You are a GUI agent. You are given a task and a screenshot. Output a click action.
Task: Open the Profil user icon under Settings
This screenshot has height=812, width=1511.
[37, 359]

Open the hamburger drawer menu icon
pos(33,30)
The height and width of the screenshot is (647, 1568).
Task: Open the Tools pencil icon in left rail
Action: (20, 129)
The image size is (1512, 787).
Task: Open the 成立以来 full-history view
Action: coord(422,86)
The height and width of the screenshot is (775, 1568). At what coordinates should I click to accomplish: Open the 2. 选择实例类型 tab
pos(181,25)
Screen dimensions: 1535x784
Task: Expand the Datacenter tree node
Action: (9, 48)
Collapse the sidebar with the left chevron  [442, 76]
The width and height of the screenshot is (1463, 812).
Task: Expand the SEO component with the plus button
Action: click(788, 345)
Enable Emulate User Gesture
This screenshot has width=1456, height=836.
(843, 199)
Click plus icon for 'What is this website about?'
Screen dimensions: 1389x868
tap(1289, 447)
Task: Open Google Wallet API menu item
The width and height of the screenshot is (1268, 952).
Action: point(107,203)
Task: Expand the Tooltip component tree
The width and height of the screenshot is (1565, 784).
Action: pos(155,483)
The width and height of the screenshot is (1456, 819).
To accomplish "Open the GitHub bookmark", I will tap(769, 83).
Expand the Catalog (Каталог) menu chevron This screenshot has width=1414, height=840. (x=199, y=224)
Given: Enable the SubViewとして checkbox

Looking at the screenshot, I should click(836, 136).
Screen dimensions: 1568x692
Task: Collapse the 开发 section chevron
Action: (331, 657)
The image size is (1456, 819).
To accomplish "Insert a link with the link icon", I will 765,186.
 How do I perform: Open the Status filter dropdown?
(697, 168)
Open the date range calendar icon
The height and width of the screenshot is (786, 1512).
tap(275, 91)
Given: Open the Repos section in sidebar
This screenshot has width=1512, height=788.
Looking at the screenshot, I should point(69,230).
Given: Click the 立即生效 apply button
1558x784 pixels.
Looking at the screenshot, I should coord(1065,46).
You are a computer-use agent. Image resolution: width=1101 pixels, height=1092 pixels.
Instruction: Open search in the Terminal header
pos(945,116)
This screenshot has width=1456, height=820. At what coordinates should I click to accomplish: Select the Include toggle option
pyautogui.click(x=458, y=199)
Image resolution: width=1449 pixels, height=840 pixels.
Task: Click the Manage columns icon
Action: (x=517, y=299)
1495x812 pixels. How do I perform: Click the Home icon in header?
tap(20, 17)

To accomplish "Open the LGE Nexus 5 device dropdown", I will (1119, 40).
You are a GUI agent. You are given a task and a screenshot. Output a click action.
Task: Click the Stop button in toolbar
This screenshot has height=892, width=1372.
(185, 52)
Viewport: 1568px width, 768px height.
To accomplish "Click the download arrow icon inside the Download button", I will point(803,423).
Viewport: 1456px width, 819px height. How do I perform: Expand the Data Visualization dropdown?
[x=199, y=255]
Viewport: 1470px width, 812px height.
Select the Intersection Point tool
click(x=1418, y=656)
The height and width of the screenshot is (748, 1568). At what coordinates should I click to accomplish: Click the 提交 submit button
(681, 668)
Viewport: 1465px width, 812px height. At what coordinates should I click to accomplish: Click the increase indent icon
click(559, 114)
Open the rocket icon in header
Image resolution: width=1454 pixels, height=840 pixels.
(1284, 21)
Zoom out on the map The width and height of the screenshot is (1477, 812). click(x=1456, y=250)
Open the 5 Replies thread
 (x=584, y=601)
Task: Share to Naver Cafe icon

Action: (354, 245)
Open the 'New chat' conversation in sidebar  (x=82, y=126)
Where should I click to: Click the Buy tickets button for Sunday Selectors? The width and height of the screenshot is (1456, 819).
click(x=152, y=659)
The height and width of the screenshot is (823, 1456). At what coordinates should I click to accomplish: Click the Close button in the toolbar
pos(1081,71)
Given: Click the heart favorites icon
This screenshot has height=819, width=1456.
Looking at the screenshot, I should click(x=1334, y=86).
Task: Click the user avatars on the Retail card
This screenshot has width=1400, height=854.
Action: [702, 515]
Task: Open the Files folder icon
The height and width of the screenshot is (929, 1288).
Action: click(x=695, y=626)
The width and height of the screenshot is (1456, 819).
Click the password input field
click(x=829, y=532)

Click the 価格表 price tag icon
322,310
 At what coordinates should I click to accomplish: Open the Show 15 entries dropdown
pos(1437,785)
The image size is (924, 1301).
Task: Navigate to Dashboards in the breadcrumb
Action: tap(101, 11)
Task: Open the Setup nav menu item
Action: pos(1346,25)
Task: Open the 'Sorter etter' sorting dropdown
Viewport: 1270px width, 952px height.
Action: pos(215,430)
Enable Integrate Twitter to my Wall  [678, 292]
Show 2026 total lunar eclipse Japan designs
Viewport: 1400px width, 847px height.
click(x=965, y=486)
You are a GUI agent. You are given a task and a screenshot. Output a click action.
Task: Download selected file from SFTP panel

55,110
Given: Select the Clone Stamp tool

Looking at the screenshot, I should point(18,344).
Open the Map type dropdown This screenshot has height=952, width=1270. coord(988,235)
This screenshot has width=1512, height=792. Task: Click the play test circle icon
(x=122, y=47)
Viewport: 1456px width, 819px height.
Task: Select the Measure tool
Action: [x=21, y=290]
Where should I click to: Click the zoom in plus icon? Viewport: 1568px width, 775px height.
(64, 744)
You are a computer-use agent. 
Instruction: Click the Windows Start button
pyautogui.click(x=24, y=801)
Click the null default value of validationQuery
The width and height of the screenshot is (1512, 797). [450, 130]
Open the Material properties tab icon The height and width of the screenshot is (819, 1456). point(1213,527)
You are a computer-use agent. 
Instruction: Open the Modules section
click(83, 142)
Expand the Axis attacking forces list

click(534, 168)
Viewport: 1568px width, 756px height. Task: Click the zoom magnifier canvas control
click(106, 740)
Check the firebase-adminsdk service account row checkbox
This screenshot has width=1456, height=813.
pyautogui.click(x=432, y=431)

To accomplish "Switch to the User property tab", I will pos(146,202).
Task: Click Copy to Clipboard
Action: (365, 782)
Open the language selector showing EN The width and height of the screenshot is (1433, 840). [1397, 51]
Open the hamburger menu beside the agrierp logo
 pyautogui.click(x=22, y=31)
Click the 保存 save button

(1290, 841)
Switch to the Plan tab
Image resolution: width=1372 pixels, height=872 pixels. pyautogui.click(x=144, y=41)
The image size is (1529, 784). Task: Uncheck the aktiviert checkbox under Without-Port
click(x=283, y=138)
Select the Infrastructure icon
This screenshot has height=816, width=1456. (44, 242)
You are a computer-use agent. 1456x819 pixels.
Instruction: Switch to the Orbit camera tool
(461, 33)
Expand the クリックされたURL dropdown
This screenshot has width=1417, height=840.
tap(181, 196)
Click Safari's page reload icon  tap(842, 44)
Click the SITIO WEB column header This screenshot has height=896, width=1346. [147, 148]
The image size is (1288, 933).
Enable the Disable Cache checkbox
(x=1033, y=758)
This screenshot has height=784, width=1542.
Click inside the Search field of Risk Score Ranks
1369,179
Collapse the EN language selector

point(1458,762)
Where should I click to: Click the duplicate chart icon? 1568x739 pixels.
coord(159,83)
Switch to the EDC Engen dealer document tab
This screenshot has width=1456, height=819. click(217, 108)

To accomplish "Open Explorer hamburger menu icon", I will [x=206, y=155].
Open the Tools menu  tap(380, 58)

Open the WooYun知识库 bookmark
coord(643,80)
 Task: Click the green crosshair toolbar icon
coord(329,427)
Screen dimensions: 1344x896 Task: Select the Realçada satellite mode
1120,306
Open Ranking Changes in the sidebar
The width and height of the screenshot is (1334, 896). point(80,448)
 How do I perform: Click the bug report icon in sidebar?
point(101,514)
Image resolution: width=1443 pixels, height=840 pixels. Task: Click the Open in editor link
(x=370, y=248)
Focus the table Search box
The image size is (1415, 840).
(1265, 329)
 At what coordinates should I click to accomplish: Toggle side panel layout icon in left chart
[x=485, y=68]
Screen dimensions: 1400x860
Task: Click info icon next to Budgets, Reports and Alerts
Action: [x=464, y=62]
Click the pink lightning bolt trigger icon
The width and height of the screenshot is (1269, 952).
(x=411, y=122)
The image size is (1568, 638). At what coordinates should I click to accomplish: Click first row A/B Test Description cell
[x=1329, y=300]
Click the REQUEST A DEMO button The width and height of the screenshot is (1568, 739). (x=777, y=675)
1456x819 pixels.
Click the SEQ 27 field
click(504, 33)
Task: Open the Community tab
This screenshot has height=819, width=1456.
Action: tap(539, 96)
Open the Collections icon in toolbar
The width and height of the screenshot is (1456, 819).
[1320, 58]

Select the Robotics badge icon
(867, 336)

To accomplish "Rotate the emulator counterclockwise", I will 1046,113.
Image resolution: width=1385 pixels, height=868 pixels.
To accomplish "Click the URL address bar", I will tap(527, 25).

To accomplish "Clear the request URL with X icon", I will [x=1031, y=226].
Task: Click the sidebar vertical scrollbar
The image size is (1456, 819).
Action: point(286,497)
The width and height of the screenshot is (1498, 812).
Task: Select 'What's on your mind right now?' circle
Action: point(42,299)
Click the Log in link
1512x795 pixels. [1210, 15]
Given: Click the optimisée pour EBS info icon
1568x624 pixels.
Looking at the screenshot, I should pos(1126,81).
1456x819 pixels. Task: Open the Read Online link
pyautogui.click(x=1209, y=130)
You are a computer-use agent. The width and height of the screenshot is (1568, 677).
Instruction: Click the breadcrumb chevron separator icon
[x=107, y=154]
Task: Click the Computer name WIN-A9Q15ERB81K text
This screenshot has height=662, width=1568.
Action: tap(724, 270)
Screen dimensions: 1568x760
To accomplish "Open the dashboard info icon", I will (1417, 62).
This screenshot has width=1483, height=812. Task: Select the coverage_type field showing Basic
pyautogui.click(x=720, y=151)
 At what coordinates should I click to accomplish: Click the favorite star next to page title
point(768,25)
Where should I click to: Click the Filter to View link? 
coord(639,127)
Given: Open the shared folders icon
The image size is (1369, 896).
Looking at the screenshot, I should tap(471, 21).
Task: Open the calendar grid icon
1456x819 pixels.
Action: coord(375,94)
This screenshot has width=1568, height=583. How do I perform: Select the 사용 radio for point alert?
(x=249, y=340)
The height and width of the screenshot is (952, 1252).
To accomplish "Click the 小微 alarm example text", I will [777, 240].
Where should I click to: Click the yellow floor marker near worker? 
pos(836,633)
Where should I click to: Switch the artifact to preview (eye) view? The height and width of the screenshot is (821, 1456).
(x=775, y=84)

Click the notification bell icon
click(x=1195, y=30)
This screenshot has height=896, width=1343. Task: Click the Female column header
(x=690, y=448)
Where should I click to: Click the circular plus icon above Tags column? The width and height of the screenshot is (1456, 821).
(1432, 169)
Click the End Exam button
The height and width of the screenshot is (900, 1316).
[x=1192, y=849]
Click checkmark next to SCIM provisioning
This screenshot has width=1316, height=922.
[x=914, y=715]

Brief: Count up the lines above that include the string "calendar" and report nothing but that number.

Response: 2